-- Dataset records follows --

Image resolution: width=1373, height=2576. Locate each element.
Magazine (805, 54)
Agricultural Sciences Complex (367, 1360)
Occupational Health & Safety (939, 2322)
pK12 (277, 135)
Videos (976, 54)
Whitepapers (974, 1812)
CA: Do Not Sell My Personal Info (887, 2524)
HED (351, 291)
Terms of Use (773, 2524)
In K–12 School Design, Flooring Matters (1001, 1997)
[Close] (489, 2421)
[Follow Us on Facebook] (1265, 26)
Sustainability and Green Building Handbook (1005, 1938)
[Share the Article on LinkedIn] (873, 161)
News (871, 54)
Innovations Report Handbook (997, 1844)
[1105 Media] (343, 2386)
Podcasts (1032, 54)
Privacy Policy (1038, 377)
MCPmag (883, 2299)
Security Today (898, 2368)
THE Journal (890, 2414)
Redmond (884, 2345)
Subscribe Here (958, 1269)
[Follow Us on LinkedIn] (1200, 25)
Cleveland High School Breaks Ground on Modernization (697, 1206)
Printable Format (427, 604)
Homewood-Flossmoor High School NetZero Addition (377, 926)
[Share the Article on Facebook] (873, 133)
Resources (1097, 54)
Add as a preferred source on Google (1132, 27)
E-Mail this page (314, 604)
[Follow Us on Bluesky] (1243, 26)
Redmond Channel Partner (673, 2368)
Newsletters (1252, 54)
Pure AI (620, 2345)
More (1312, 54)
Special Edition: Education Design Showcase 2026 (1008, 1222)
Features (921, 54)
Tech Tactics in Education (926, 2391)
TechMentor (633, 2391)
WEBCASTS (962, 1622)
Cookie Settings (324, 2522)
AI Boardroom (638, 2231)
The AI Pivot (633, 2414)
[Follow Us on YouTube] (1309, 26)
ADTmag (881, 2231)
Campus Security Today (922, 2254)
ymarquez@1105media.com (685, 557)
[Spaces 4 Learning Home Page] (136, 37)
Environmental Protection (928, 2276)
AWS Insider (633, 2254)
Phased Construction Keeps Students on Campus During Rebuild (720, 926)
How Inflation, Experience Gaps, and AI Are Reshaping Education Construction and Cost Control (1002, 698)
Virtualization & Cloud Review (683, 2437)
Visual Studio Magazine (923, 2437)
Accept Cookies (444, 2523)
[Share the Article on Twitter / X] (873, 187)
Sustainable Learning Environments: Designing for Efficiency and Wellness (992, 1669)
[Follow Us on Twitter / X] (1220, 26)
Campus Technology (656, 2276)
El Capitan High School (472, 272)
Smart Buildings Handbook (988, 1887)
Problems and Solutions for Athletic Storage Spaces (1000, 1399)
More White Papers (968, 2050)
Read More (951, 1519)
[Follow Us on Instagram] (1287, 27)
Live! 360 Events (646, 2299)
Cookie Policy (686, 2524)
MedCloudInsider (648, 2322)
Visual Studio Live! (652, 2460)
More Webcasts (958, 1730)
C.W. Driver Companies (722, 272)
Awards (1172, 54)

-- Dataset records concluded --

__Directions for this task__: The records above are to be set down again exactly as written.

__Response area__:
Image resolution: width=1373, height=2576. Locate each element.
Magazine (805, 54)
Agricultural Sciences Complex (367, 1360)
Occupational Health & Safety (939, 2322)
pK12 (277, 135)
Videos (976, 54)
Whitepapers (974, 1812)
CA: Do Not Sell My Personal Info (887, 2524)
HED (351, 291)
Terms of Use (773, 2524)
In K–12 School Design, Flooring Matters (1001, 1997)
[Close] (489, 2421)
[Follow Us on Facebook] (1265, 26)
Sustainability and Green Building Handbook (1005, 1938)
[Share the Article on LinkedIn] (873, 161)
News (871, 54)
Innovations Report Handbook (997, 1844)
[1105 Media] (343, 2386)
Podcasts (1032, 54)
Privacy Policy (1038, 377)
MCPmag (883, 2299)
Security Today (898, 2368)
THE Journal (890, 2414)
Redmond (884, 2345)
Subscribe Here (958, 1269)
[Follow Us on LinkedIn] (1200, 25)
Cleveland High School Breaks Ground on Modernization (697, 1206)
Printable Format (427, 604)
Homewood-Flossmoor High School NetZero Addition (377, 926)
[Share the Article on Facebook] (873, 133)
Resources (1097, 54)
Add as a preferred source on Google (1132, 27)
E-Mail this page (314, 604)
[Follow Us on Bluesky] (1243, 26)
Redmond Channel Partner (673, 2368)
Newsletters (1252, 54)
Pure AI (620, 2345)
More (1312, 54)
Special Edition: Education Design Showcase 2026 (1008, 1222)
Features (921, 54)
Tech Tactics in Education (926, 2391)
TechMentor (633, 2391)
WEBCASTS (962, 1622)
Cookie Settings (324, 2522)
AI Boardroom (638, 2231)
The AI Pivot (633, 2414)
[Follow Us on YouTube] (1309, 26)
ADTmag (881, 2231)
Campus Security Today (922, 2254)
ymarquez@1105media.com (685, 557)
[Spaces 4 Learning Home Page] (136, 37)
Environmental Protection (928, 2276)
AWS Insider (633, 2254)
Phased Construction Keeps Students on Campus During Rebuild (720, 926)
How Inflation, Experience Gaps, and AI Are Reshaping Education Construction and Cost Control (1002, 698)
Virtualization & Cloud Review (683, 2437)
Visual Studio Magazine (923, 2437)
Accept Cookies (444, 2523)
[Share the Article on Twitter / X] (873, 187)
Sustainable Learning Environments: Designing for Efficiency and Wellness (992, 1669)
[Follow Us on Twitter / X] (1220, 26)
Campus Technology (656, 2276)
El Capitan High School (472, 272)
Smart Buildings Handbook (988, 1887)
Problems and Solutions for Athletic Storage Spaces (1000, 1399)
More White Papers (968, 2050)
Read More (951, 1519)
[Follow Us on Instagram] (1287, 27)
Live! 360 Events (646, 2299)
Cookie Policy (686, 2524)
MedCloudInsider (648, 2322)
Visual Studio Live! (652, 2460)
More Webcasts (958, 1730)
C.W. Driver Companies (722, 272)
Awards (1172, 54)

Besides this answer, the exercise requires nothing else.